### Exercise tasks
a: In the post about the listening experiment, what share of people does it say will pick the right answer by luck alone?
b: Update the part of the listening-experiment post that opens with the words containing "Take a true" and closes with "a 160kps version.", changing every "160kps" to "128kps".

Segment Start: Selected text

Thursday, November 08, 2007

Experiment on Your Friends (or Simple Psychology Experiments that Destroy People's Whole World View)

Here's a little experiment you can try on your friends.

Take a true lossless file and use iTunes or whatever you like to create an inferior version (160kps or whatever you like). If you are unsure of the source of your file, take a CD and rip a 320kps and a 160kps version.

This next part is critical -- make sure they are normalized to the same volume.

I'd also suggest that you use regular computer speakers or iPod style headphones and turn off any and all eq, and effects in your software, but that's really up to you... whatever you do, be consistent for each song (volume, eq, listener position).

Make a playlist that plays :30 seconds (arbitrary number, but why listen to the whole damn song?) of one file twice, and the same :30 of the second file once. Make sure that your subjects can't tell which is which by reading the file names or whatever, perhaps rename the three files with random letters (Q, F and J or something like that).

Have your subject listen to all three files and ask them to tell you which one is different. It's also a better design if you have yet a third person run the experiment who doesn't know which file is which and if you are out of the room or at least out of the subject's view. Repeat the experiment, ideally with at least 10 friends. If you don't have 10 friends or don't like letting people in your home, round up some tech friendly hobos on the street.

Random chance says 33% will get the right answer just by luck -- those people will take this not as sign of random probability but of their innate genetic superiority -- don't ruin it for them. If four or more of your friends can tell the difference -- congrats they did better than random chance. I'd still guess that more than 50% will get it wrong.

You could then ask them to tell you what files were the higher quality and lower quality files -- this is a more difficult question then just asking which was different as "better" is somewhat subjective. I'd expect the number to be even lower than before.

I stole this design from market researchers who have been running this experiment using Cola for almost 30 years -- subjects as a whole have done no better than chance and the experiment has been run literally thousands of times.

Incidentally, be prepared to have people hate you for this... people do not like being wrong.

Segment End: Selected text
Segment Start: Supplied data

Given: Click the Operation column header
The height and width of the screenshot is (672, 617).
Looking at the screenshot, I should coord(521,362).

Segment End: Supplied data
Segment Start: Supplied data

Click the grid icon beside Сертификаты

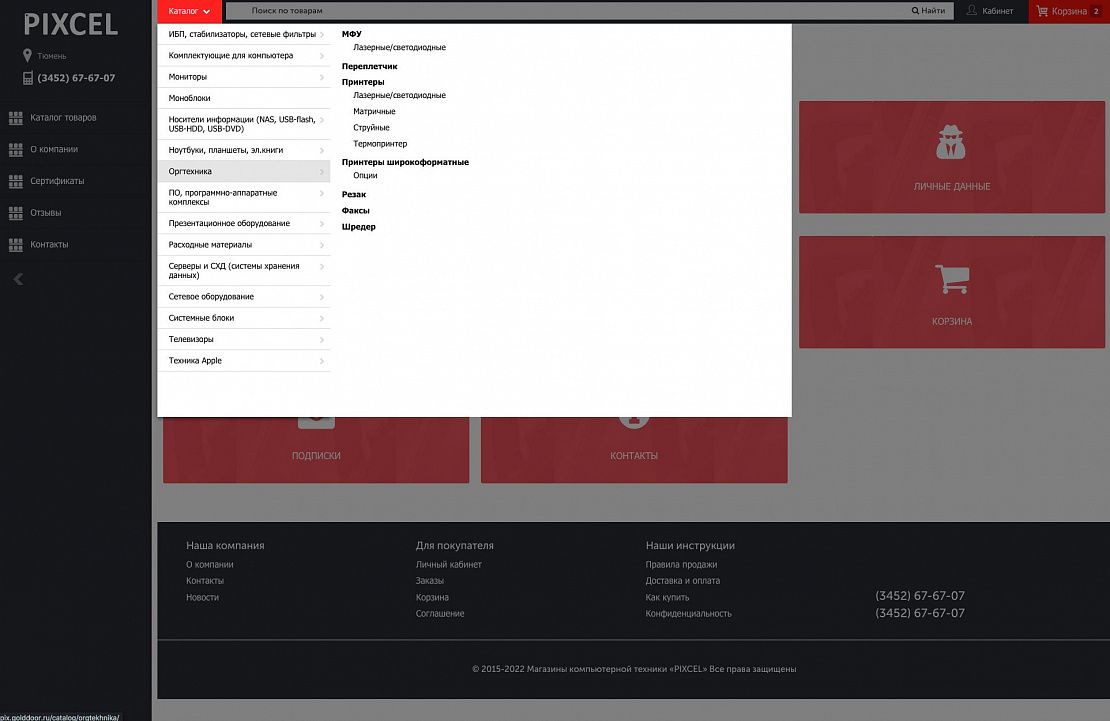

Segment End: Supplied data

### Responses by task
a: 33%

b:
Take a true lossless file and use iTunes or whatever you like to create an inferior version (128kps or whatever you like). If you are unsure of the source of your file, take a CD and rip a 320kps and a 128kps version.